Like me you have likely heard the buzz surrounding the Oscar winning movie Everything. Everywhere. All at once. I haven’t seen the movie, I don’t even know what it’s about, but something about the cadence of the title seems to have a transcendental note to it. The lure of the wording forces one to contemplate a little.
This titular homage to the the completeness and connectedness of all that is, also popped up in a recent vacation read; Signal Fires by Dani Shapiro. I rarely read fiction, but when I do I wonder why I don’t more. I get swept up in the beauty of the prose and the accuracy of the observation into the human psyche. Shapiros underdog character is a young boy who has a bent for Astronomy, throughout the book his character is the vessel for contemplating the vastness of the universe, our place within it, and more pertinently, that everything is existing all at the same time. i.e. time and space are an illusion.

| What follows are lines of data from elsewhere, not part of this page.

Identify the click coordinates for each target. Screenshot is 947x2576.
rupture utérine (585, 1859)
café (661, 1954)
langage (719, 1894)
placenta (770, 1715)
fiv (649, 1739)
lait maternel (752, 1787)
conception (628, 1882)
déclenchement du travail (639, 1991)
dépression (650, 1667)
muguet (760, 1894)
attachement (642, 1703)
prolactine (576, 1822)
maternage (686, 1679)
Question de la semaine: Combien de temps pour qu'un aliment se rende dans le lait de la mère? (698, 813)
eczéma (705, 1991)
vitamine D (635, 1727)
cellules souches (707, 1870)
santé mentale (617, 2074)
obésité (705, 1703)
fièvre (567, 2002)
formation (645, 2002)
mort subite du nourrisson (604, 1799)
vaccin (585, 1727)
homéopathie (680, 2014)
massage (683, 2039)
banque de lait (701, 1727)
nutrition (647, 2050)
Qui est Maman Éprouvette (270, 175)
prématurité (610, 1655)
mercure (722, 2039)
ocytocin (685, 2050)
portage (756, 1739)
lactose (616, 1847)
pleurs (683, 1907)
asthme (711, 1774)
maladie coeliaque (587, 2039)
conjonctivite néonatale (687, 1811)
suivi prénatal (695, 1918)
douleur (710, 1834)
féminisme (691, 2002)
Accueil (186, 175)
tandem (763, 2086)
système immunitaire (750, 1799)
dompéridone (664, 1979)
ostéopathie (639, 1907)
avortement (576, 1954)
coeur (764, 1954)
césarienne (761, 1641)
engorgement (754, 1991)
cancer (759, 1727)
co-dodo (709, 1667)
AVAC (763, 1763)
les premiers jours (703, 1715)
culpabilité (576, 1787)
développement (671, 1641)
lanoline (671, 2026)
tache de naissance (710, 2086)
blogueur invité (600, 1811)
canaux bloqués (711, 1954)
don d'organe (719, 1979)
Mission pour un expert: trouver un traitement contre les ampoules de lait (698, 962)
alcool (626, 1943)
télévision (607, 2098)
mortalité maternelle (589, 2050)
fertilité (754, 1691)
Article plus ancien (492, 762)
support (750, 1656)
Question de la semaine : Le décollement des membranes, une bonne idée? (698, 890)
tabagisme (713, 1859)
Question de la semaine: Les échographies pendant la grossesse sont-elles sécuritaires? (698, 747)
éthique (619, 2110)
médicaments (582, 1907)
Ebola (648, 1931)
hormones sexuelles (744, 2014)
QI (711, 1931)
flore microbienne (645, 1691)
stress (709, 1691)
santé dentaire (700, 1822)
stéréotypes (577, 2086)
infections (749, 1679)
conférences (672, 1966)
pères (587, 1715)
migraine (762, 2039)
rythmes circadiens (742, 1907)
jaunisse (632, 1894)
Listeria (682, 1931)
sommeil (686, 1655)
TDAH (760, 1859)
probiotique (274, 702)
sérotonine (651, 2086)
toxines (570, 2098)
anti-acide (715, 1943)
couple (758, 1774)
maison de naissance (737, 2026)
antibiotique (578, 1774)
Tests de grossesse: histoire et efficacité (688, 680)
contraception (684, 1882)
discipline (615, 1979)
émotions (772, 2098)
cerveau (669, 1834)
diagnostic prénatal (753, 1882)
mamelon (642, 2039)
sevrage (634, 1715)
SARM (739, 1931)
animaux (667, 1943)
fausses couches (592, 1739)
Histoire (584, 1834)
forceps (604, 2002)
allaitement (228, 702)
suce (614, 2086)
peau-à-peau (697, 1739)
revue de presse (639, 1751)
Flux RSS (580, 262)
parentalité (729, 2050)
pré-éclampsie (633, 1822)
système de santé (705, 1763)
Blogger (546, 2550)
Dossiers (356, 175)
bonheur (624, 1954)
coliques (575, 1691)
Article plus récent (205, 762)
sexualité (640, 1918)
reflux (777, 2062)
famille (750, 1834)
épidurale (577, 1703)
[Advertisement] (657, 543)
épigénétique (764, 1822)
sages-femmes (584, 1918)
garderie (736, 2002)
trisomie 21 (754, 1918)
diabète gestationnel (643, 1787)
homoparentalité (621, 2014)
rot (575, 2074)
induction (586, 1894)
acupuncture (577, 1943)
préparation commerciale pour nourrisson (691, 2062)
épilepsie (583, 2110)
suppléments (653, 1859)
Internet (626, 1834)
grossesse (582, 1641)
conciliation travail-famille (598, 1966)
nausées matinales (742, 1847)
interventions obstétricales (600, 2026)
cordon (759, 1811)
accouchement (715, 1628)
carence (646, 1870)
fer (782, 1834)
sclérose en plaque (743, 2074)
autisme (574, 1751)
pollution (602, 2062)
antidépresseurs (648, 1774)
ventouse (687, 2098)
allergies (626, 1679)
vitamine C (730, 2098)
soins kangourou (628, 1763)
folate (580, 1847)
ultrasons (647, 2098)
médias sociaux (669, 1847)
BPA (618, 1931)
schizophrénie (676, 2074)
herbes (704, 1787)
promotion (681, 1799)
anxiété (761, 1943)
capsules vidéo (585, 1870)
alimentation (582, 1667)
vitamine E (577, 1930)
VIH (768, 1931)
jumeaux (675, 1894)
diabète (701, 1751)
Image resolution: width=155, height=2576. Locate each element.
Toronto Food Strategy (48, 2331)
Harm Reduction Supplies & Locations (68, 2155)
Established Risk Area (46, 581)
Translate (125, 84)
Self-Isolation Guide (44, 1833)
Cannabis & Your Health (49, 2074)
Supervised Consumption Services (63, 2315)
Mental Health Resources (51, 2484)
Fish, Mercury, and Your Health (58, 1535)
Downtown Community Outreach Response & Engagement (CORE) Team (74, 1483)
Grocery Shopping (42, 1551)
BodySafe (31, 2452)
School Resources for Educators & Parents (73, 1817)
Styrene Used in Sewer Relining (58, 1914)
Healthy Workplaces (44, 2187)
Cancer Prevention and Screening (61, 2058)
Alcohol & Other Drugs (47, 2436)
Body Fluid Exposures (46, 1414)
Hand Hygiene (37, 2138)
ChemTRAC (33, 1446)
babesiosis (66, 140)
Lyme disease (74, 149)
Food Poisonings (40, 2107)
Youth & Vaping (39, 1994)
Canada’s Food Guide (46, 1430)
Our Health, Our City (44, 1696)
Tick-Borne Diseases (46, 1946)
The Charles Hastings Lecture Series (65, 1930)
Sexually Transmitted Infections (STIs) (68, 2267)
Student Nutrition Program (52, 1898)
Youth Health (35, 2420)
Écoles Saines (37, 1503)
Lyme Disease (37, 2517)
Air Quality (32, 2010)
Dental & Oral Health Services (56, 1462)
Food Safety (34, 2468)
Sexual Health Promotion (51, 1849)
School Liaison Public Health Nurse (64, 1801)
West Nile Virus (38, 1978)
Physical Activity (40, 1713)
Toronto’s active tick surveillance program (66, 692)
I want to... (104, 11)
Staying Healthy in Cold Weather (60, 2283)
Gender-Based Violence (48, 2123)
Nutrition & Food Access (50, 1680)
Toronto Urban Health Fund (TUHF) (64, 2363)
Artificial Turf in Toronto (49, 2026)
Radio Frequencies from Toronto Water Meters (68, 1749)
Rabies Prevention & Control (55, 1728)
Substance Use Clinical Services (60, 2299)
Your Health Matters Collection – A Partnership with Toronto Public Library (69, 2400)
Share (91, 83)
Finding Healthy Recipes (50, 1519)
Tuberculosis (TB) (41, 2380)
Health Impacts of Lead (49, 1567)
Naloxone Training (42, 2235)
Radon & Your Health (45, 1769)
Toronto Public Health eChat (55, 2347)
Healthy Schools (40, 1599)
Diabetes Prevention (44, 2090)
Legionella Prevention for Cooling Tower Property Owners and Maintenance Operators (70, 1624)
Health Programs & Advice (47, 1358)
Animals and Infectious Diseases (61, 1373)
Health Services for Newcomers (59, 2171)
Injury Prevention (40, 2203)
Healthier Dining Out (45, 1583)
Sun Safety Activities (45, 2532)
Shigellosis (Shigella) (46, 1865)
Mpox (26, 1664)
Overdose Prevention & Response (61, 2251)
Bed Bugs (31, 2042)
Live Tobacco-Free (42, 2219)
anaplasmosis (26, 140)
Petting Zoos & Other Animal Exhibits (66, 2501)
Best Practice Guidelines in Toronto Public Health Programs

The idea that creation is complete, is one that I have been mentally reckoning with over several months. One night I even became terrified at the idea that I was really alone and everything I perceived to be reality was a projection of my imagination. I am making this all up? Something felt very glitch in the Matrix like to the world suddenly.
Truthfully that’s not far off the mark. Our reality is a projection of what we consent to be true, but when we consider that creation is complete, everything is existing, everywhere, at the same time and all at once, surely we can approach life from a different angle? Surely we can both comprehend this idea and not implode because of the consequences of what this really means?
Life can be overwhelming to be sure, and a spiritual journey/breakdown can be a help and hindrance to dissolving the constant unease that we feel in the background of our lives. That nagging feeling that we’re somehow not doing it right. That anxiety that we would rather be anywhere else but where we are.
For me this greater understanding of the completeness of everything has helped me reconcile the fragmented parts within. To quieten down the unease. It has helped me treat the world with greater love and care because I recognise that literally I am everything, and everything is me. It has allowed me to feel more whole outside of the virtue signalling realms of “self love”.
How? Here’s what I understand;
If creation is complete, as human beings living in the physical plain, we are not really creating in the way that we think we are. We are merely teasing the physical (manifesting) out from the non-physical, and what we tease out is entirely dependent on what we believe to be true. We are merely vessels to make physically manifest all that already is, within the space and time that we perceive.
We need not worry about a thing. The matter that we impart upon ourselves is an illusion. The meaning we assign to everything is only a story. We are merely matter. The good, the bad, and everything in between are an illusion of our perceptions. The universe does not discriminate. We cannot right wrongs, or undo the truth with our actions.
Being present in the now, is the only way we can really experience the fullness of what creation has to offer. (Eckhart Tolle of course is the best teacher on this subject). By being here, and being now, we are privy to all of it. Nothing is in lack.
Suffering is an opportunity to awaken. Each pain is an opportunity to see things differently. Further, even if we don’t awaken, even if we did not know any of this, if given the choice, wouldn’t we opt into life anyway? In all of it’s pain and all of it’s glory? And wouldn’t we suffer less if we realise that we are all just actors on the stage?
The latter points are helping me to move through life with more ease and flow. To accept what is, and always I am working on being braver. On taking what I “know” and leaping into the unknown. It’s a process. And there is some fear in me that wonders if when my intellectual understanding moves to an understanding that my heart fully endorses, will I just cease to exist? Will the proverbial moment of “click” end it all? Or worse still, if I keep existing will life just be boring?
Other teachers tell me no. They say that lifting the veil will create harmony within my soul. One of my favourite teachers, Alan Watts, remarks that when we know, we can start to play the game; we can have a foot in the spiritual world and a foot in reality and bend reality as we please.
I choose that. To be the wonder and know that wonder at the same time.